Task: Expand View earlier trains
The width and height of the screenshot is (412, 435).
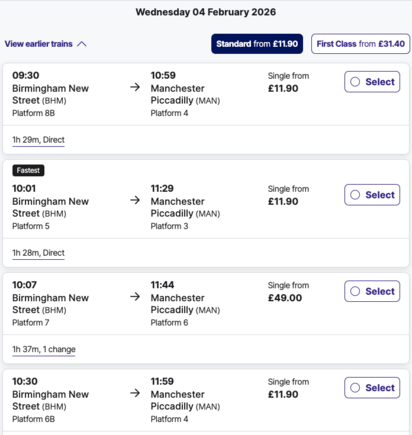Action: click(46, 44)
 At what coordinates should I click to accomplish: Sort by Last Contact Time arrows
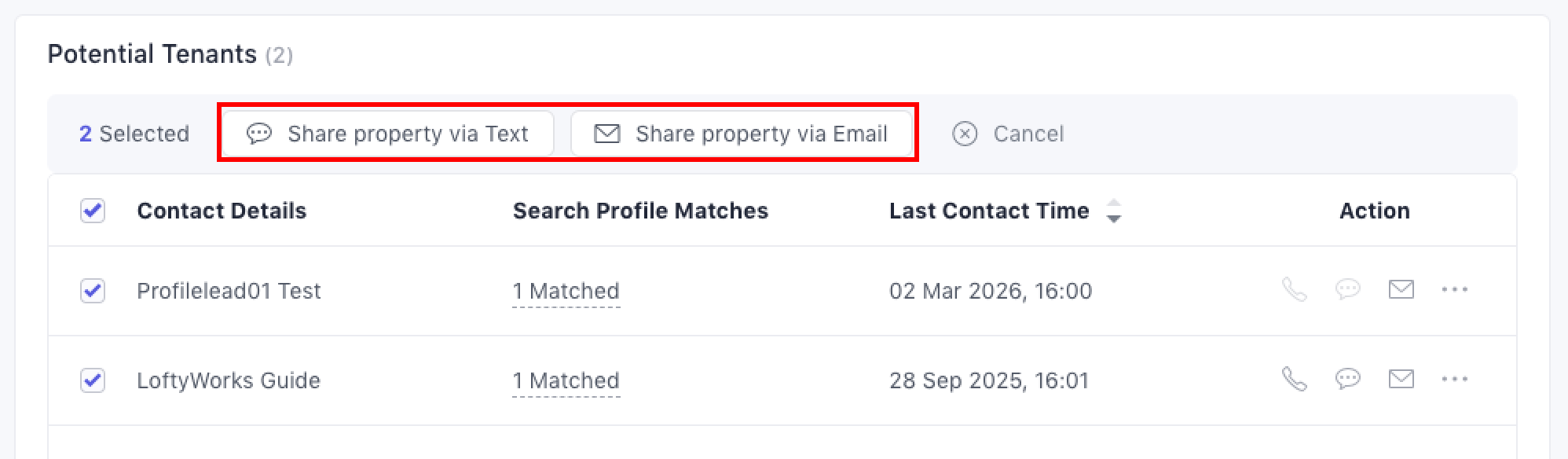[x=1113, y=211]
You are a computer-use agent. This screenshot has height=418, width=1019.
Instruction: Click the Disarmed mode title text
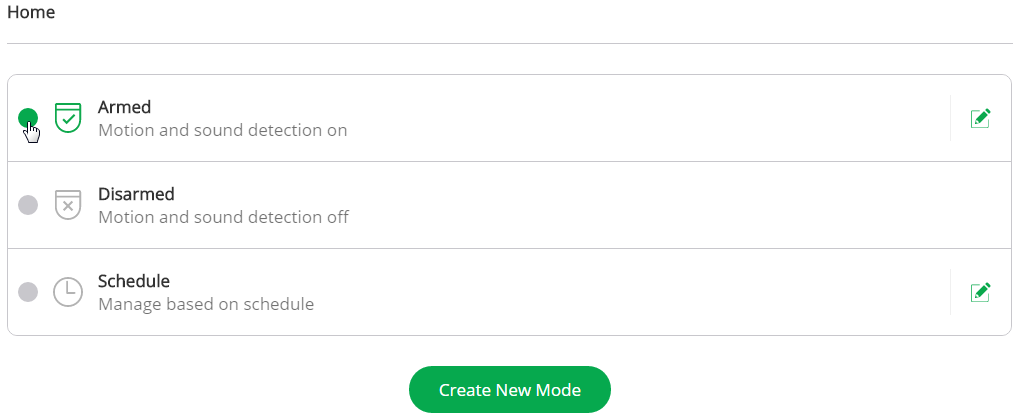pos(136,194)
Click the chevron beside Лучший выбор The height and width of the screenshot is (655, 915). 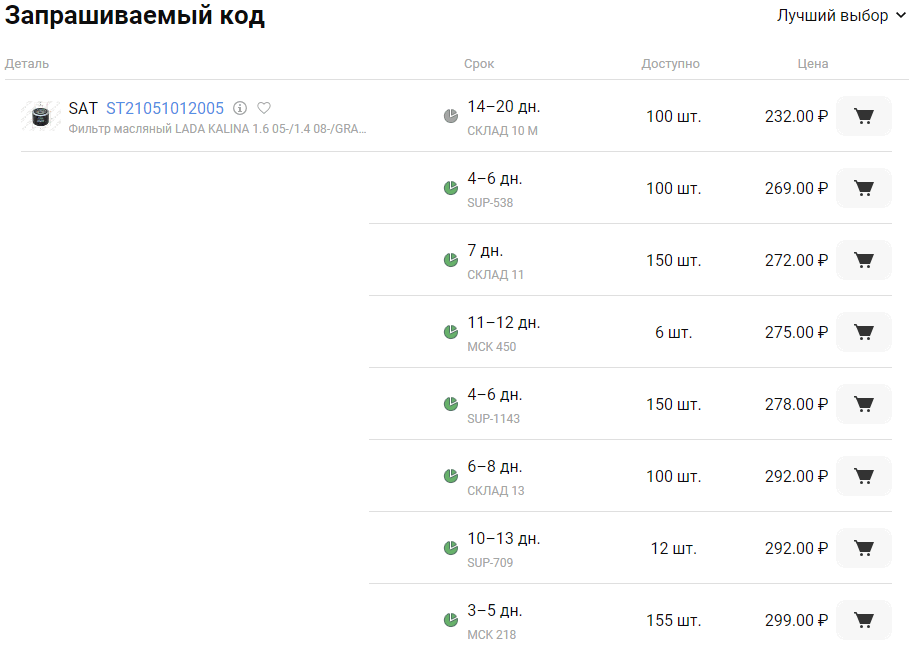click(x=901, y=16)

********

» **What needs to be done**: In the entries above, find the line with "The width and" and the line with "You are a computer-use". Return exactly those lines and all the ones between them, pictures excluded.

» **Answer for this exercise**:
The width and height of the screenshot is (412, 435).
Action: click(46, 44)
 At what coordinates should I click to accomplish: Sort by Last Contact Time arrows
[x=1113, y=211]
You are a computer-use agent. This screenshot has height=418, width=1019.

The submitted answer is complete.